Sun Sentinel (11.11.2013)
The Sun-Sentinel recently reported that Broward County Health Department discontinued HIV rapid testing for county jail inmates because the positivity rate was not high enough to warrant the program’s expense. Spokesperson Candy Sims stated that for 10 years, the department sent testers to county jails one to four days weekly to offer inmates HIV screenings. Between 2010 and 2012, health department testers provided voluntary HIV rapid screening to 20,402 inmates; results indicated a positivity rate of 0.4 percent to 0.56 percent per year. The health department spent $83,748 on the program from 2012 to 2013.
According to Ron Gunzburger, general counsel for the Broward County Sheriff’s Office, jail officials discovered in mid-October that the health department would not renew its annual contract to provide rapid testing in the jails.
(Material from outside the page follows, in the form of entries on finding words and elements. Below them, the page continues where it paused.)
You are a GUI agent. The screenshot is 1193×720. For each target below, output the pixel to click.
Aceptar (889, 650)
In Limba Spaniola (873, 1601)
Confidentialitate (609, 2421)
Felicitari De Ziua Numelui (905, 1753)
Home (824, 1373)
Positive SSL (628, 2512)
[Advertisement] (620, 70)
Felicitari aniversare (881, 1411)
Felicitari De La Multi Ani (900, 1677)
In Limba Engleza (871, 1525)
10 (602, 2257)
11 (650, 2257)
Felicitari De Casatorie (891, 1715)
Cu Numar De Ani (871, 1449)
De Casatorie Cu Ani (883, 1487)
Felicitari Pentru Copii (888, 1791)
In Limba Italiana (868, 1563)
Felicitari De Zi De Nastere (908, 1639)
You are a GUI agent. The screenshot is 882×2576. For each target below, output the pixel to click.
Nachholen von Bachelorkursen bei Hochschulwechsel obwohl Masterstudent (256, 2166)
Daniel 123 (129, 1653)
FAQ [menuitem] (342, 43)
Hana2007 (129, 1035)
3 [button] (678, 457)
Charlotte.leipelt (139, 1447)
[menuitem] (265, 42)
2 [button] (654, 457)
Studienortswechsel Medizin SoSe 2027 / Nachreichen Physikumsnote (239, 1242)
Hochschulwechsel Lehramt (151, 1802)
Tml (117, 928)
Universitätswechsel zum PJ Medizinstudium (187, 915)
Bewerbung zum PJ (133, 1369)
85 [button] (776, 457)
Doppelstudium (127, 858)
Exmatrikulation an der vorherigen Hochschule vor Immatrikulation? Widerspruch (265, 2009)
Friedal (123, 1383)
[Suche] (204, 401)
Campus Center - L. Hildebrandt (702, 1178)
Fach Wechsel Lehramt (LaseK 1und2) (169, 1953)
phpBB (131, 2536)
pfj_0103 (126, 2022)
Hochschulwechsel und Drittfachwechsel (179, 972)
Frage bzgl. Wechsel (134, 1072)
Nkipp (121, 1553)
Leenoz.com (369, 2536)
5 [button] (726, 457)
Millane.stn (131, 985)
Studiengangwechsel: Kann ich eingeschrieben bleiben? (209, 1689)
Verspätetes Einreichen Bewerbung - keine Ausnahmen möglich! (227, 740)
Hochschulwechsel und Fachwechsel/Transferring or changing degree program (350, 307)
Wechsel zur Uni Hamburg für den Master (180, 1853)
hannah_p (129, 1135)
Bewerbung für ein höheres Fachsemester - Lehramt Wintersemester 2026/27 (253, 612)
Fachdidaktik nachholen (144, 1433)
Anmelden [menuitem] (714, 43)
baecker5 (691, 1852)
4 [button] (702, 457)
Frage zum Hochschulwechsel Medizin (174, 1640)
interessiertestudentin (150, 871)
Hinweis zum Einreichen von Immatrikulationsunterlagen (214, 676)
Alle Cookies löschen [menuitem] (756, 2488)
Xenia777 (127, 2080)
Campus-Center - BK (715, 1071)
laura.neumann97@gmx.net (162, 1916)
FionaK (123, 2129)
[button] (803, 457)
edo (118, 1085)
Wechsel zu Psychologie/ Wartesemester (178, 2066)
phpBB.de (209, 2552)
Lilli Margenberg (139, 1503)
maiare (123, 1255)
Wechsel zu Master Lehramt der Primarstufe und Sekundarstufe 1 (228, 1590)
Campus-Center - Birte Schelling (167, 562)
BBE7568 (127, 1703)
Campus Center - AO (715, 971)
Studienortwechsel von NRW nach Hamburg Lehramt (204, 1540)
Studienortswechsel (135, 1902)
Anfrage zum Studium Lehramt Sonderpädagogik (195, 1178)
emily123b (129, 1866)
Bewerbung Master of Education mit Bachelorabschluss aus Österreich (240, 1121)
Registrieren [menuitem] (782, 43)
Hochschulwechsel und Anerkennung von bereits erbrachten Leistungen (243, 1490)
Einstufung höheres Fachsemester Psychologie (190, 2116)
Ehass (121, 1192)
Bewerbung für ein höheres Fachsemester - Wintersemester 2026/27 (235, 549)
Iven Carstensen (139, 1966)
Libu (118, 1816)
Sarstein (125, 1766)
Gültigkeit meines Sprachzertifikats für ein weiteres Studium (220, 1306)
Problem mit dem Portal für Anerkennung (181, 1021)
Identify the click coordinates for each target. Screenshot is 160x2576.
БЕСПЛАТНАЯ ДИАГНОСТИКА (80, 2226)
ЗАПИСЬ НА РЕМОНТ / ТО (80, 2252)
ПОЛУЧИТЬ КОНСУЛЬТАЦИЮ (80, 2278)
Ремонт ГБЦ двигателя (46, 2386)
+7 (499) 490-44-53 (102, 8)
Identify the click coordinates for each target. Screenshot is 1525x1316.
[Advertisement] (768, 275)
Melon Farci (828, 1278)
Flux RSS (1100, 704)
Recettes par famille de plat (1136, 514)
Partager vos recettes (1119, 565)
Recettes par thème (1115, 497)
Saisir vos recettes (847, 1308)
The jails’ health services contractor, Armor Correctional Health Services, would provide conventional screening to inmates who requested HIV testing. Results from conventional testing were available typically within 24–48 hours.
Anne Spaulding, assistant professor at Emory University’s Rollins School of Public Health, argued that conventional testing was not enough because 50 percent of inmates left the jail within 48 hours. Broward officials noted that the average jail stay was 35 days, but that included people with yearlong sentences. Spaulding noted that testing inmates affected community health because 95 percent of inmates returned to the community. According to Spaulding, public health authorities recommended continuing prison testing programs that yielded a .4 percent to .5 percent positivity rate.
Michael Kahane, chief of the AIDS Healthcare Foundation’s southern bureau, noted that jail-based screening was the best chance to test the many inmates who had a history of mental illness, were transient, and lacked access to medical care. AIDS Healthcare Foundation would provide rapid testing for inmates if no other organization agreed to do so.